メイクチームのアーティストとして撮影のメイクを任され、1週間本社でモデルの写真を見ながらどんなメイクにするかを考えていた。


いろんな案を出してシートに書き本社の宣伝スタッフや営業の統括、メイクチームのリーダーに見せるがダメ出しをくらい焦っていた。

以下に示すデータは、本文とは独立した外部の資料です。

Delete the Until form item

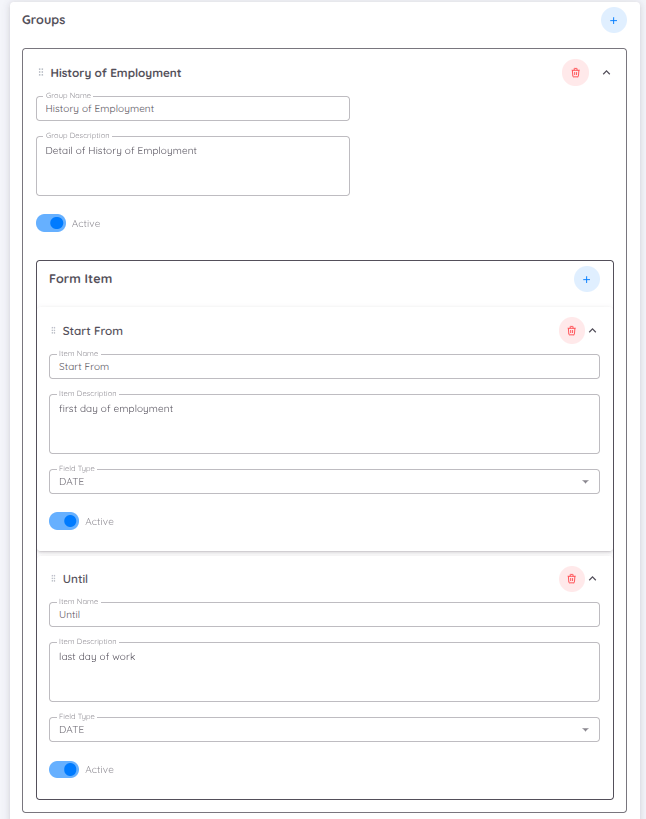coord(571,578)
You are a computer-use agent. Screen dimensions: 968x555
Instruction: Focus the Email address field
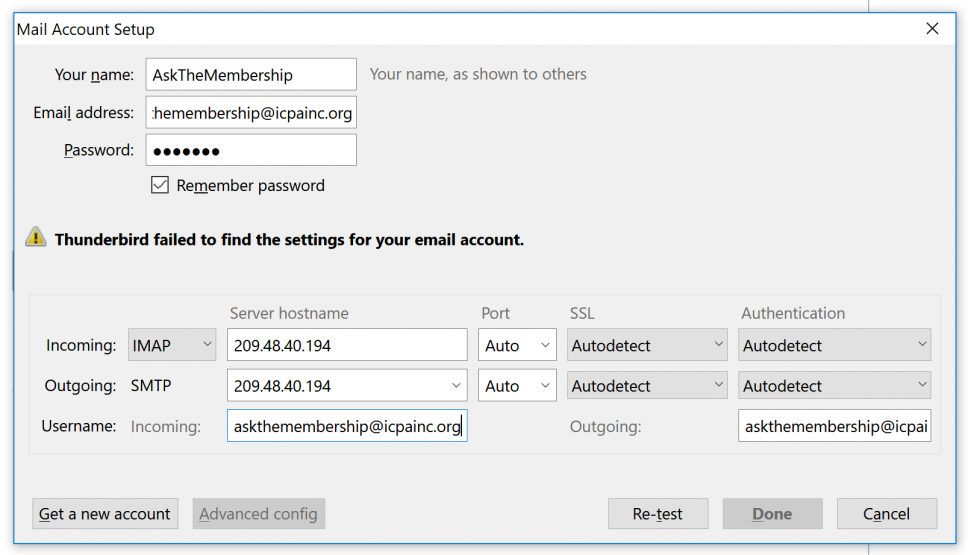click(x=251, y=112)
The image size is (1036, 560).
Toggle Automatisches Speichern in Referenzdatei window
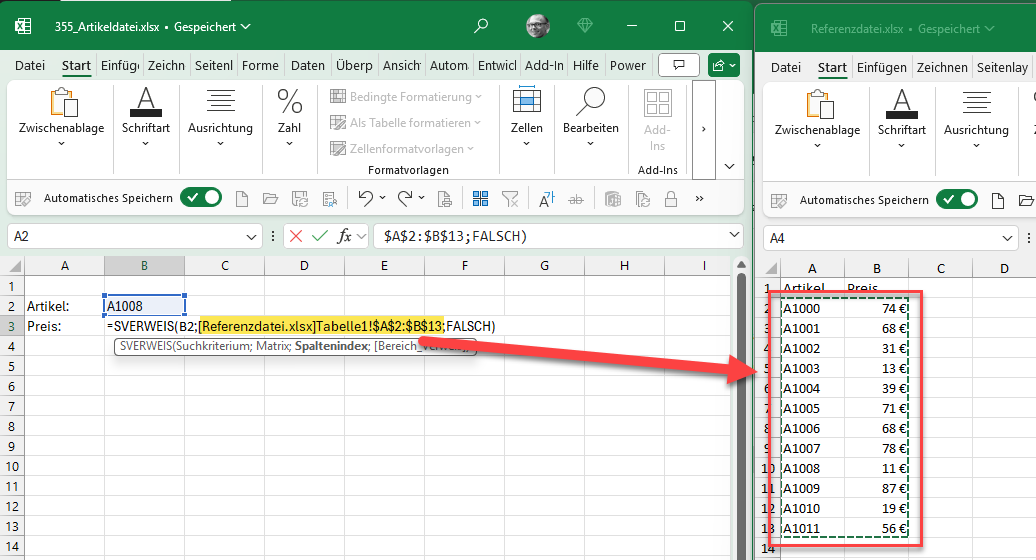coord(956,200)
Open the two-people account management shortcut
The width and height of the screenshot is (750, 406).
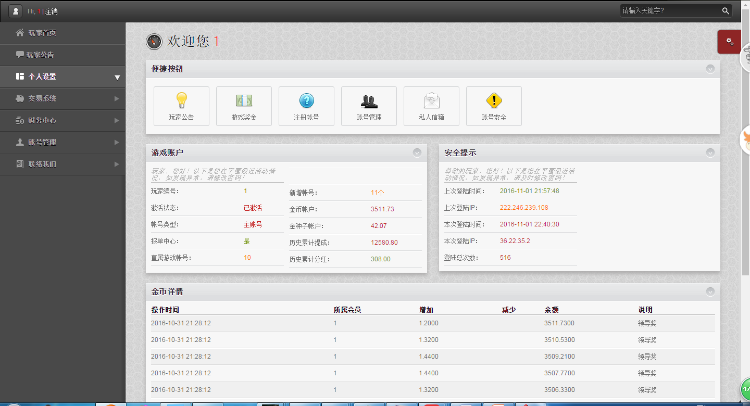(x=369, y=104)
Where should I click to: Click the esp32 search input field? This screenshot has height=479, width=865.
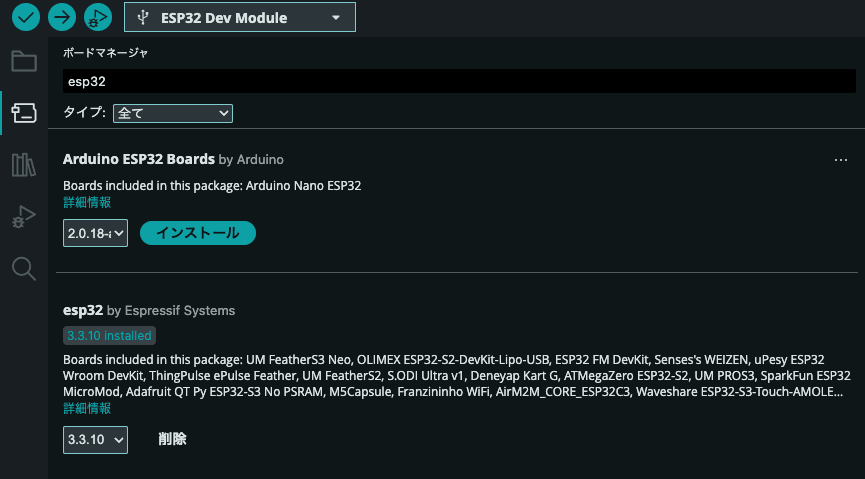459,81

気分転換にコーヒーを買いに廊下を出ると話し声が聞こえてきた。

「今度の撮影、新しいメイクチームの子らしいけど全然進まなくて宣伝の奴が嘆いてたよ。」
(あ、俺の事か。)
とっさに隠れて盗み聞きをする。

「あー、影山くんね。あの子現場では使えるけど実力はないんじゃない?」「かっこいいから売上だけとれてただけで腕ないのかもよ。」営業の何人かが休憩室の自販機前で話していた。

散々な言われようだった。
いつもなら気にしないのにその日はダメ出しを食らっていたせいか自信すらもなくなっていてただただ悲しかった。

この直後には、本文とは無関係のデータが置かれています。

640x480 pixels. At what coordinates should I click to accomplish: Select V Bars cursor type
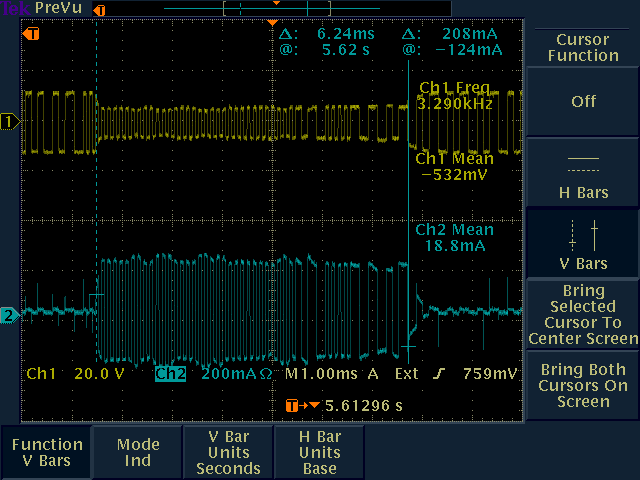(x=583, y=244)
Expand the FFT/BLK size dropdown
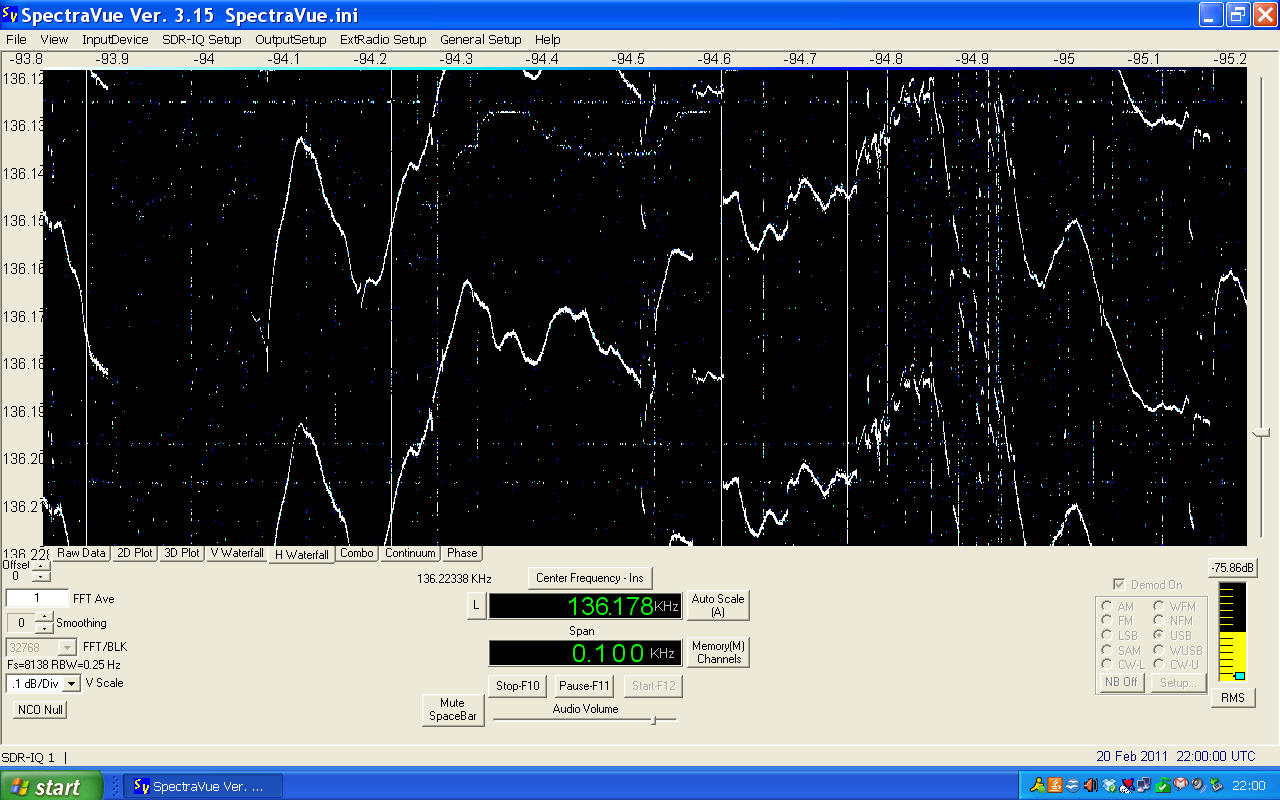Viewport: 1280px width, 800px height. click(67, 647)
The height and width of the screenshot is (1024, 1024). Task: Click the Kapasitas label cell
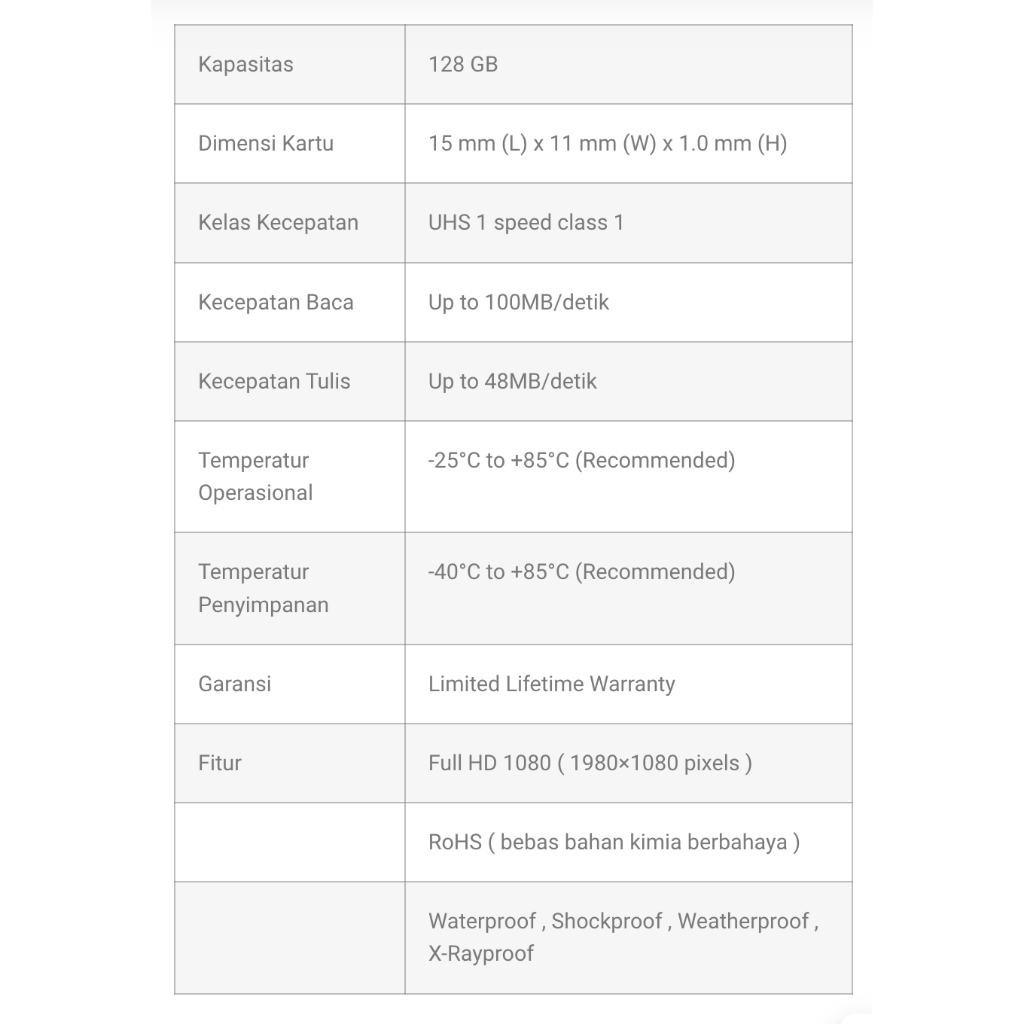(x=246, y=65)
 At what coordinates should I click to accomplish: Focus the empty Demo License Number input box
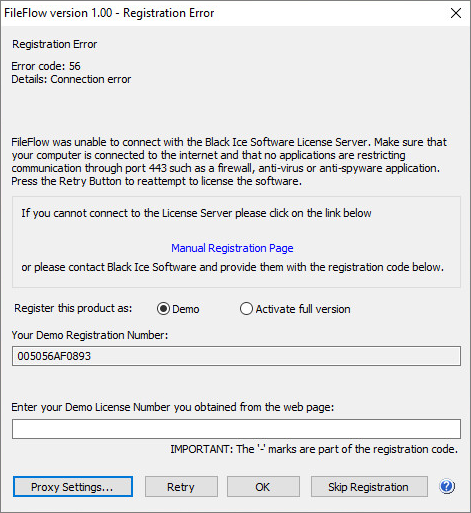pyautogui.click(x=236, y=429)
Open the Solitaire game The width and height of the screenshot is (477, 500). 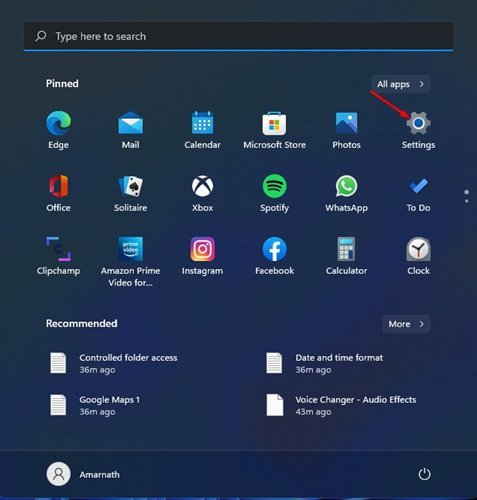click(130, 193)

これ以上聞いていたらだめだ。と思い部屋に戻ろうと足をうしろに向けたところで「そんな事ないですよ。」と優しい音色の声が聞こえた。

「自分も勉強のために彼のタッチアップイベントをみたり本社トレーニングのメイクなどを見ましたがすごかったです。モデルに合わせその人に似合うメイクや細かい技術や配色などもセンスがいいんです!影山さんのメイクは見てる自分も幸せにしてくれます。」

「なんだよー。成田。そんなとこ見てんのかよ。」「まあ確かに影山くんのメイクは惹きつけられるよね。」先程まで嫌な空気だったのに彼の言葉だけで周りが柔らかい雰囲気に変わる。

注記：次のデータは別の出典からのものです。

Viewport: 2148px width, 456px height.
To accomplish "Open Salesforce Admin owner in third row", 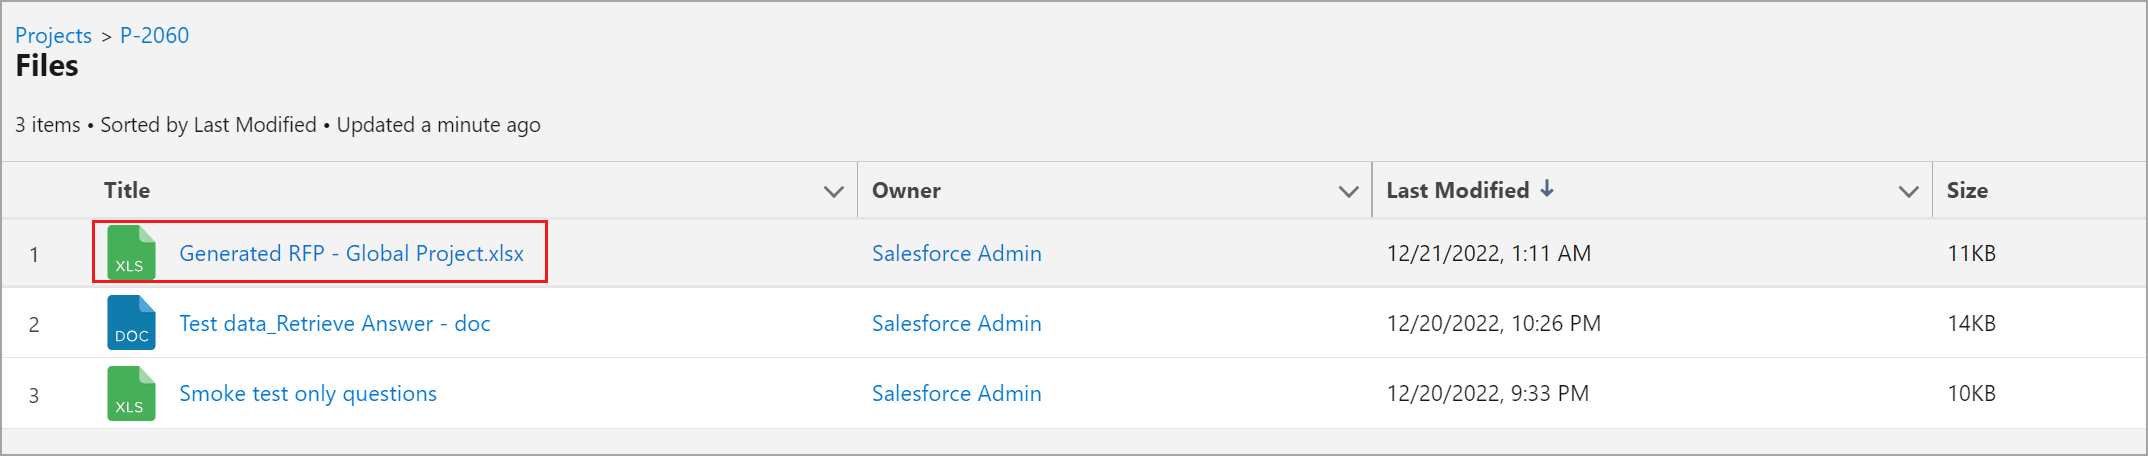I will (x=956, y=393).
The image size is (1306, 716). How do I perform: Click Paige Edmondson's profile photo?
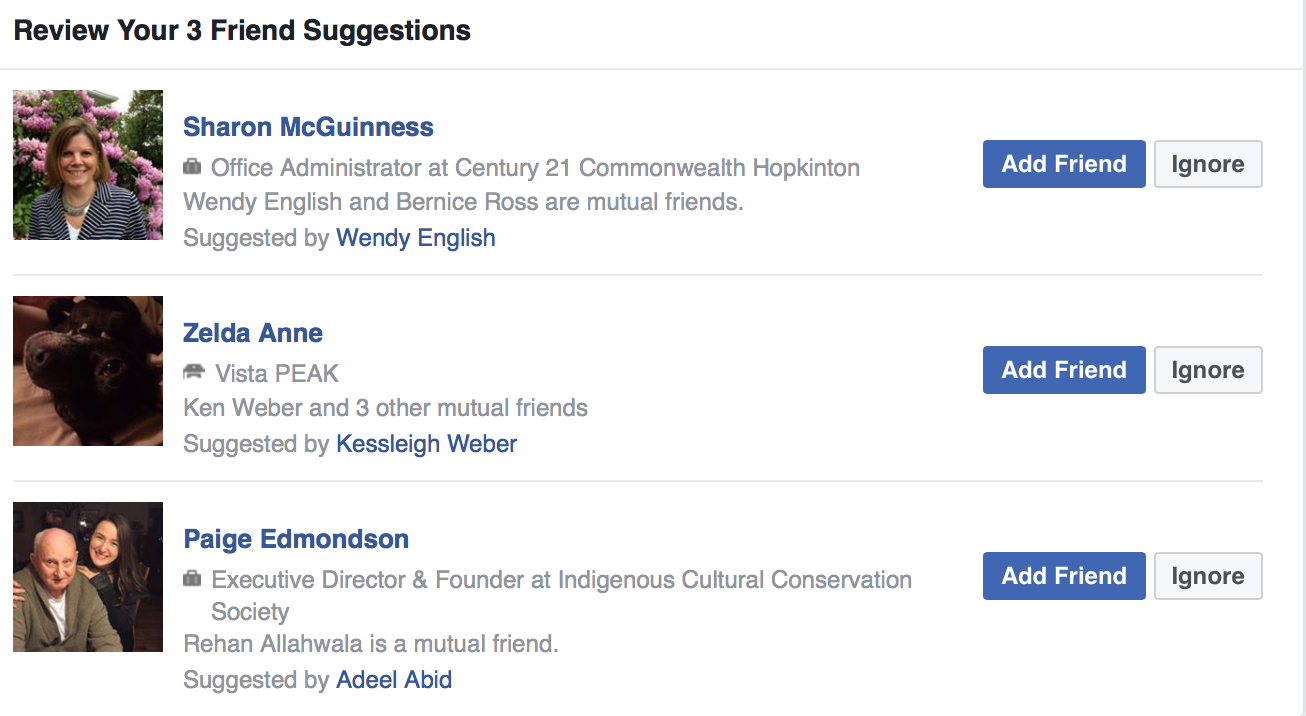tap(87, 576)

(成田くんか…。あっ…あぁ綺麗って噂の…。そんな事を思ってくれる人がいるなんて…。)

ドクンドクンと心臓が音を立てる。

自分の努力をちゃんと見てくれている人がいる。
それだけでもっと頑張れると思った。
自分に向けられた言葉じゃなくても嬉しかった。   
先程まで萎んでいた心が潤っていくようだった。

(彼は今どんな顔してるんだろう…。)

こそっと覗いてみるとそこには噂に違わない綺麗な男性がいた。

そして柔らかに微笑んでいる。

一瞬で落ちてしまった。

ああ、彼の瞳に映りたい。彼に笑顔を向けられたい。

そんな気持ちが湧いてくる。
これはきっと一目惚れというやつだ。

容姿だけでなく、彼の純粋な言葉に。
でも彼はノンケだろう。せめて彼が自分の事をそう思ってくれているのならもっともっと頑張ろう。そう思った。

皆からもっと認められる存在になって彼の前に立つんだ。